The ten students who made the trip to Guarjila, El Salvador, were split up into twos and lived with families and learned about how the lives of El Salvadorians were before, during, and after the Salvadoran Civil War. Yet not everyone traveled out of the country, some traveled just north of Santa Clara.

"Instead of traveling to a faraway destination to experience another culture, this trip allowed students to see the injustices that are occurring in their own backyard," junior Kristin Love, a participant of the East Palo Alto immersion trip, said.

In its second year, eight students spent time tutoring grade school children, helping at the Ecumenical Hunger Council and teaching job skills to underprivileged youth. In addition, students met community leaders and developed bonds with community members.

Unlike the other trips, 10 undergraduates, one graduate student, one staff member and two campus ministers traveled to East Los Angeles to the Dolores Mission. It is a Jesuit parish whose parishioners take the initiative to address issues that challenge their community. The participants learned about the community's service to the homeless, misguided youth, childcare needs, and education.

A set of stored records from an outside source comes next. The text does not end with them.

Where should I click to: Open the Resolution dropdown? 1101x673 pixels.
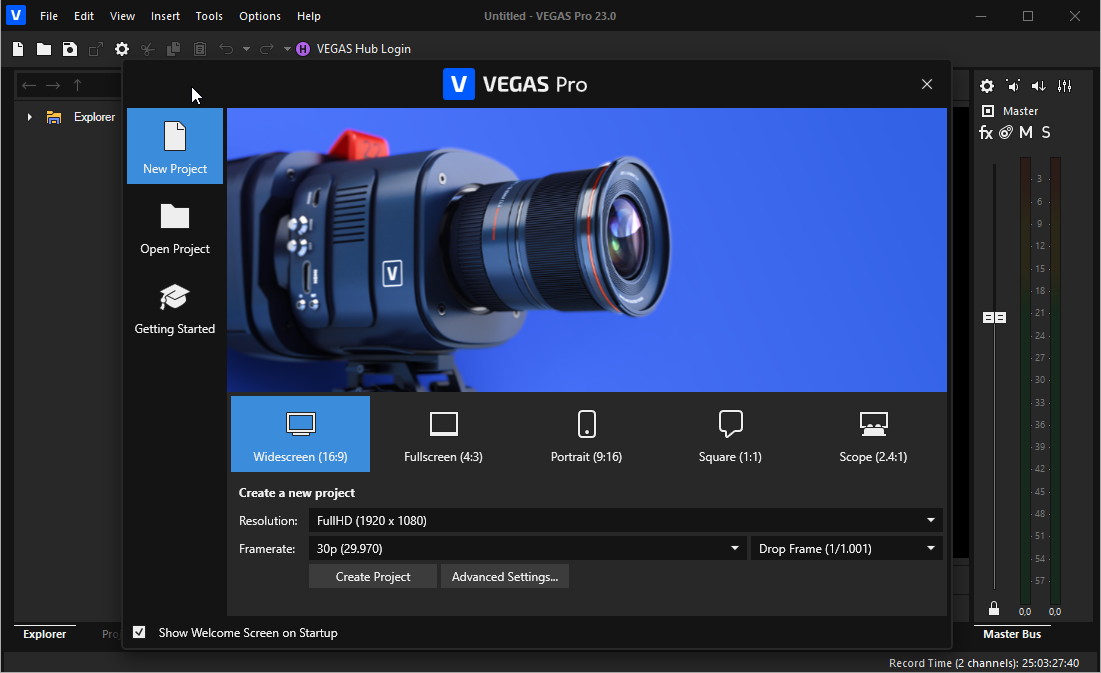(625, 520)
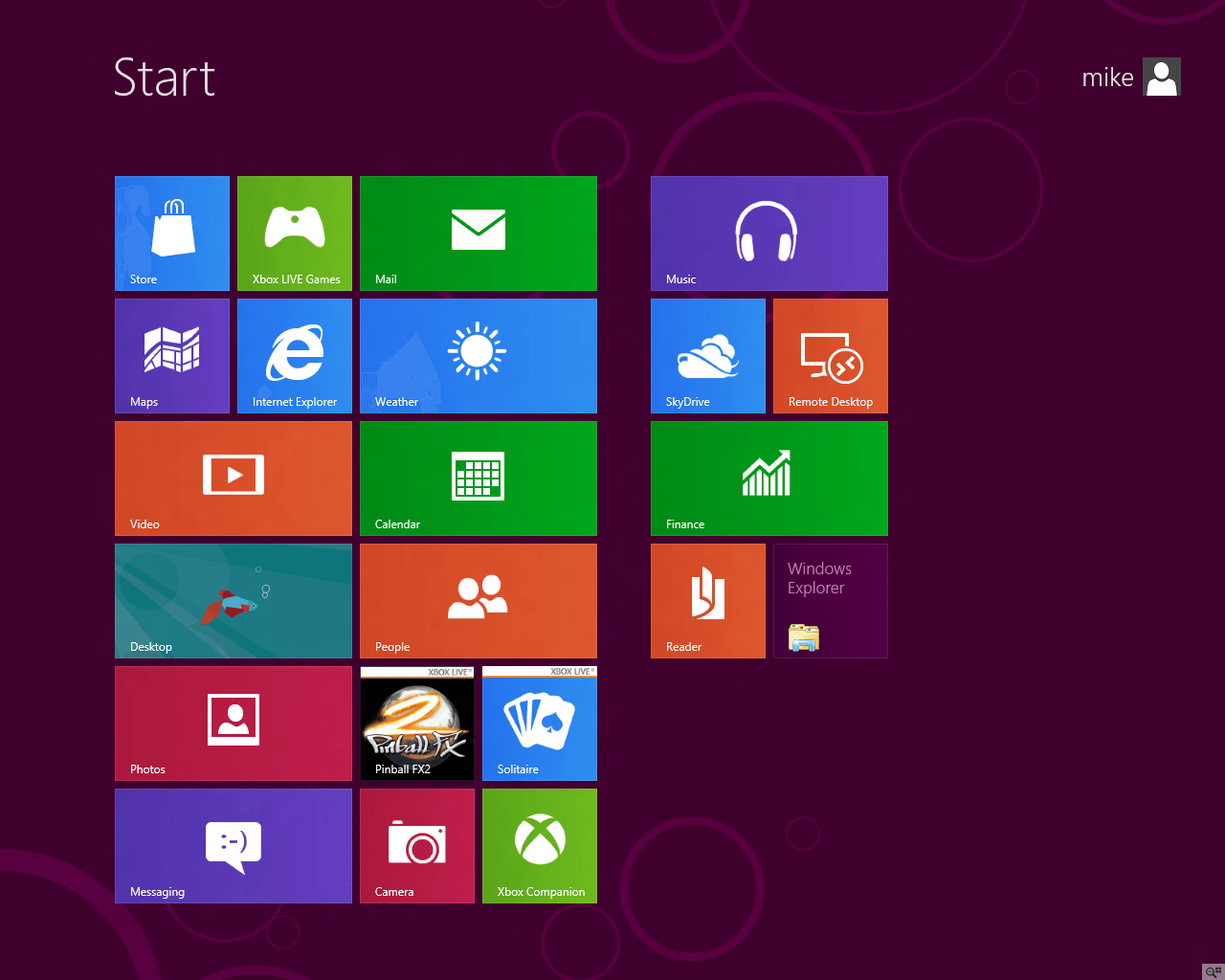Open the Photos tile

pyautogui.click(x=234, y=723)
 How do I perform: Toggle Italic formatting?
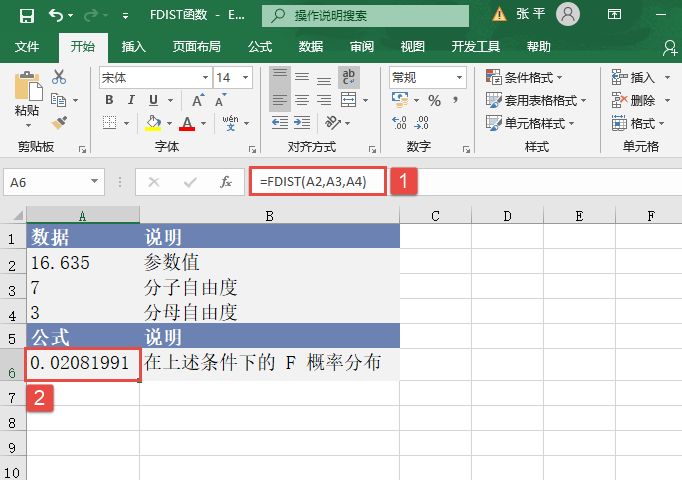pos(129,101)
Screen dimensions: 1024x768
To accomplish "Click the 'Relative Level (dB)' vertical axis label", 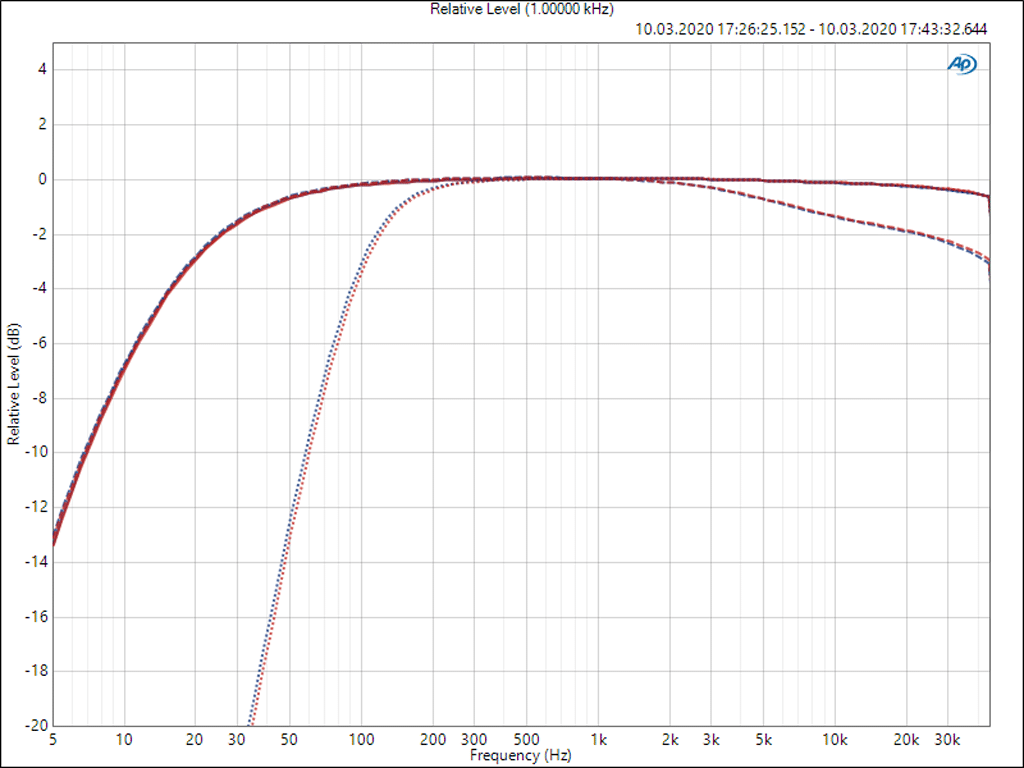I will [x=13, y=384].

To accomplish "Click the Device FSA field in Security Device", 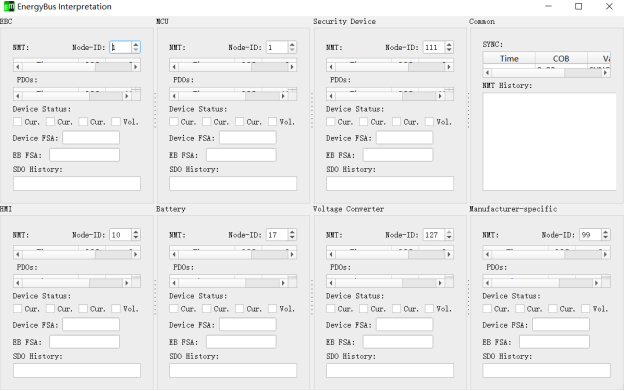I will click(404, 138).
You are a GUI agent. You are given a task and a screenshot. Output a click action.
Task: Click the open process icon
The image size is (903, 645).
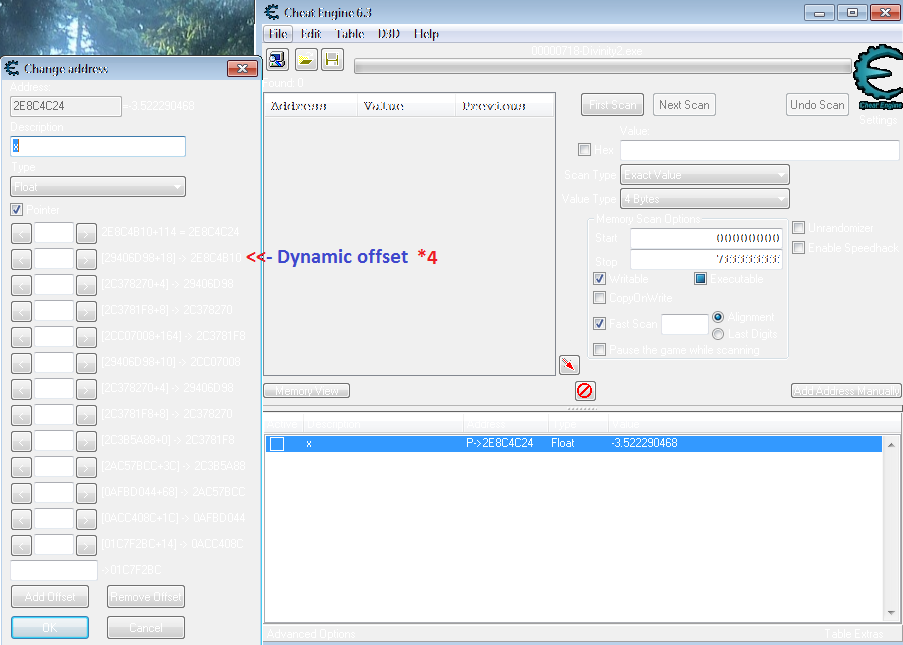277,60
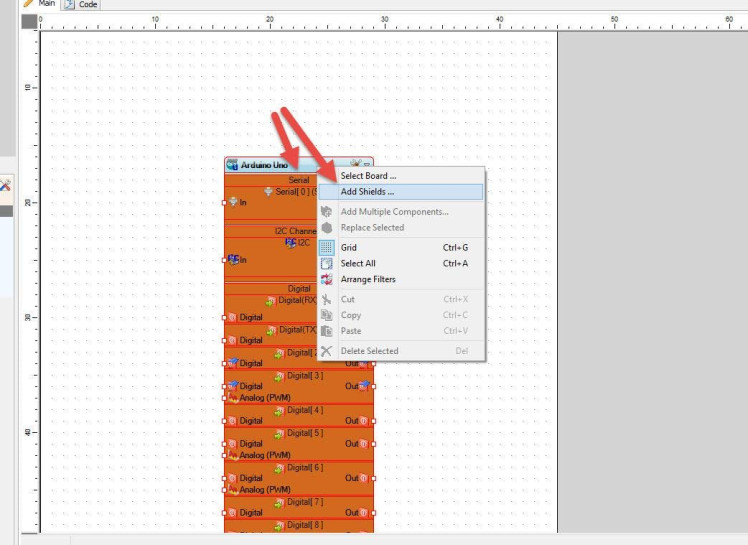Image resolution: width=748 pixels, height=545 pixels.
Task: Click Select All menu entry
Action: pyautogui.click(x=358, y=263)
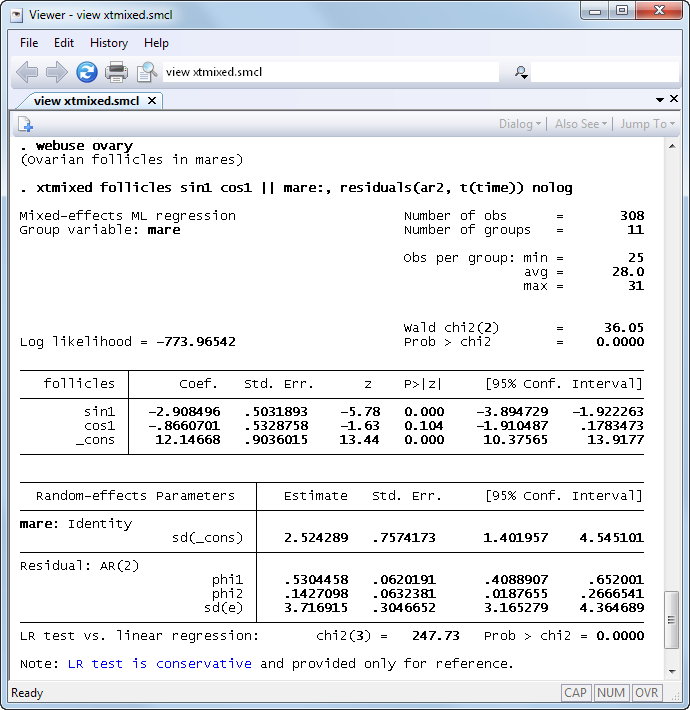Image resolution: width=690 pixels, height=710 pixels.
Task: Click the vertical scrollbar thumb
Action: (x=672, y=620)
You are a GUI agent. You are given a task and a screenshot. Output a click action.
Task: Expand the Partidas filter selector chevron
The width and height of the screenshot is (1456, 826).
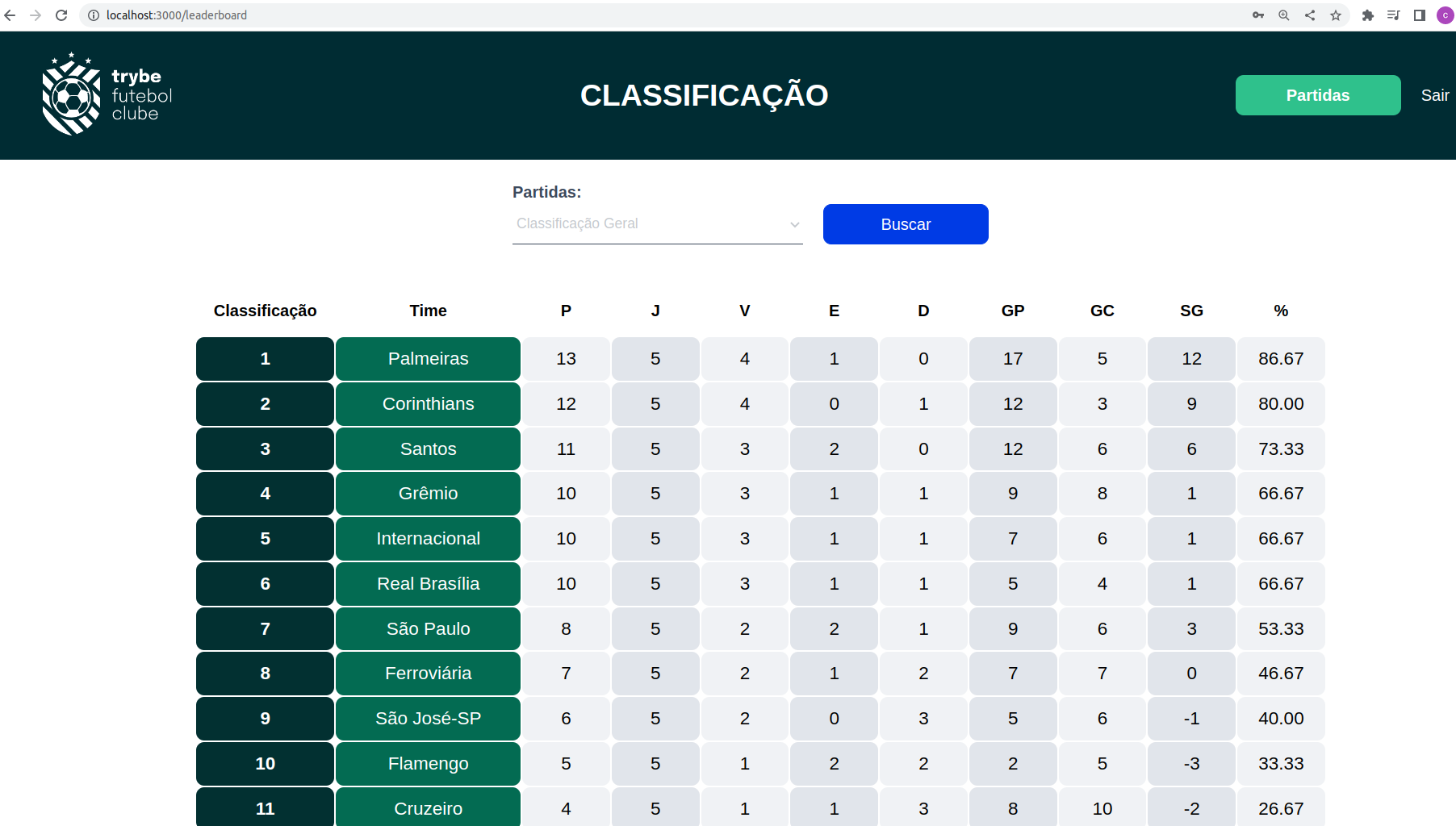(x=794, y=224)
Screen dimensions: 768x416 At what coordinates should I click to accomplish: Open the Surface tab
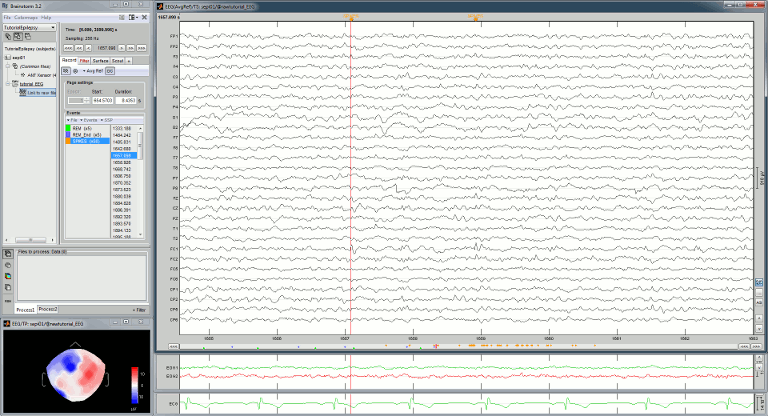click(x=101, y=61)
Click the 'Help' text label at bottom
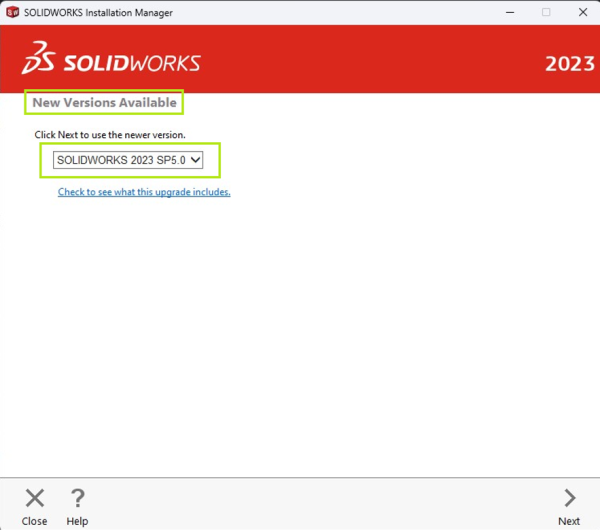Viewport: 600px width, 531px height. 77,521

All of these trips included preparation and follow-up components. In preparation, the delegates discuss a variety of issues pertinent to immersion experiences with Santa Clara faculty during the winter quarter.

Topics included the dynamics of participation-observation, the socioeconomic implications of community development, the spiritual components of immersion and its implications for lifelong dedication to justice. Participants took part in reflection sessions following the trips as well, which allowed them to greater understand the impact of the trip.

"We want the delegates to make both spiritual and intellectual connections before they leave for their excursion so they have a richer context to pull from when they return," senior Patty Adams, associate director of SCCAP, said. "The student-run nature of the program, as well as the emphasis upon preparation and reintegration, is what sets Santa Clara's immersion trips apart from others."

Currie also found the trip rewarding.

"I can honestly say it has made an incredible impact on my life," Currie said. "I want to go back as soon as I can. I know I want this type of service to be a permanent part of my life. I think I am going to apply to the JVC (Jesuit Volunteer Corp) after I graduate and it is because of this experience."

The University is planning to create an Immersion Center for next year to coordinate the trips once again.

"The Center won't be its own entity, in that it won't act completely independently," Dakkak, who plans to be involved again next year, said. "It is more like we will balance between the Arrupe Center and CSL, and remain closely tied to SCCAP, but still retain some individual clout."